Patients with MCI are at higher than average risk of progressing to Alzheimer's dementia, but not all of them will develop the disease. However, Dr. Grossberg cautioned, that doesn't mean that physicians should give up on diagnosing MCI. Another common complaint among the experts was underdiagnosis of Alzheimer's.
“I'm frustrated that the diagnosis isn't getting made very much,” said Dr. Johnston. “It doesn't make it onto the problem list, even though it's often the patient's biggest problem.”
Dr. Molnar added, “In a lot of our hospitals, the patients who do not do well are often the people who come in with pneumonia, heart failure, diabetic complications, but underlying that they have cognitive issues. What we find is there are more and more patients who have difficulty managing their chronic illness because of an underlying dementia.”

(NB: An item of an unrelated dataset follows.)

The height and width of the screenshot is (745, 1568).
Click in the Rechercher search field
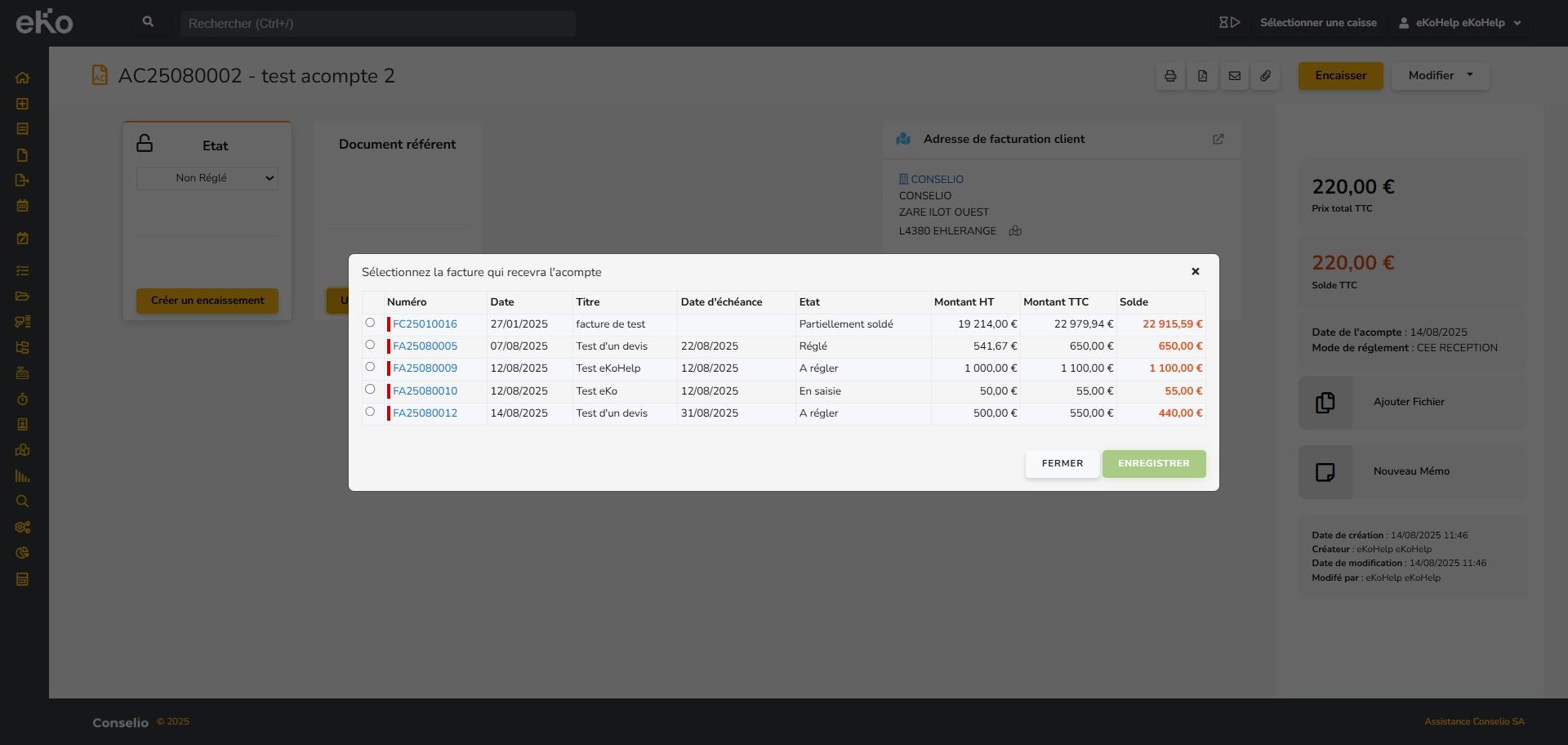point(377,24)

It's not the unavailability of biomarker testing that is preventing these patients from being diagnosed. “All of the tools are there right now. I'm not worried about the tools,” said Eric Tangalos, FACP, an internist at the Mayo Clinic's Alzheimer's Disease Research Center in Rochester, Minn. “It's a reluctance on the part of families to make a diagnosis and it's a reluctance on the part of physicians to make a diagnosis.”
Physicians may be reluctant to diagnose patients with Alzheimer's for a number of reasons. “When physicians engage in a discussion of Alzheimer's disease, it opens an entire Pandora's box of questions and answers. It's not simply making a diagnosis. It's changing the future of an individual,” said Dr. Tangalos.

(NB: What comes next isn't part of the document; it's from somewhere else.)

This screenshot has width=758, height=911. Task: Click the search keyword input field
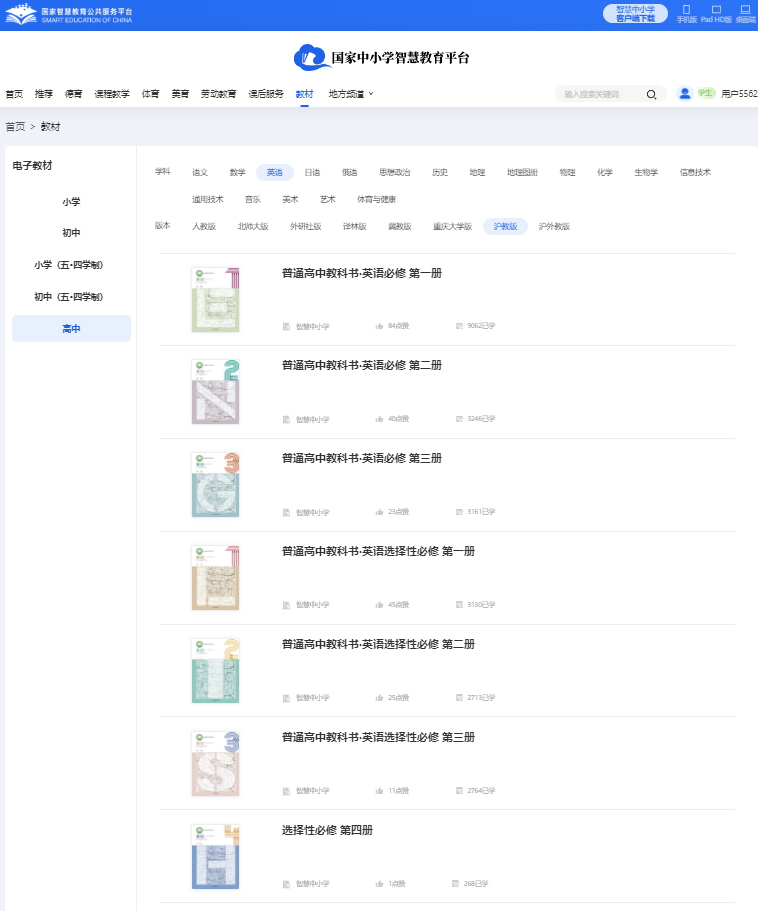coord(600,94)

And there are few rewards for opening that box. “People feel like they aren't going to be reimbursed adequately for doing a mental state exam. I think that many practitioners feel that it's somewhat futile ... those are all reasons that contribute,” said Dr. Johnston.
Futility is falling
But among experts, at least, the futility excuse is losing ground, according to Dr. Grossberg. “I think the ‘Why bother?’ school is losing out,” he said. “Most experts who are doing this type of work every day, and I think the recent literature supports this as well, seem to believe that it does make a difference [in confirmed Alzheimer's cases] to get people on cholinesterase inhibitors, for example, early.”
Research, including several recent trials by the National Institutes of Health, has shown that the drugs slow disease progression in patients with Alzheimer's dementia. But it's unclear exactly how early to start them, since trials have not found evidence of benefit in patients with MCI. “The therapies that are available can be tried. Whether they'll work or not, I don't know,” said Dr. Grossberg.
Some recommendations, however, can definitely be given to a patient diagnosed with the potential Alzheimer's precursor. “That individual at the very least can begin to do things as far as a healthy lifestyle and trying to modify certain risk factors,” said Dr. Grossberg. “We can emphasize lifestyle and diet and exercise. There's no downside obviously to clinicians recommending all those healthy things to their older patients.”
A patient's cognitive decline should also be considered in treatment of any comorbidities. “For example, if somebody has high blood pressure but they forget to take their medicines, they're going to be sicker,” said Dr. Albert. Medication regimens should be simplified and family members should get involved in care. “Maybe you can't cure the underlying disease, but you can prevent an awful lot of difficulty,” she said.
The MCI diagnosis may also offer an opportunity to plan for the future. “It's very important to do advanced care planning, for patients to get their durable power of attorney for health care, get their finances in order, talk with their family and loved ones about their wishes for their future medical care,” Dr. Johnston concluded.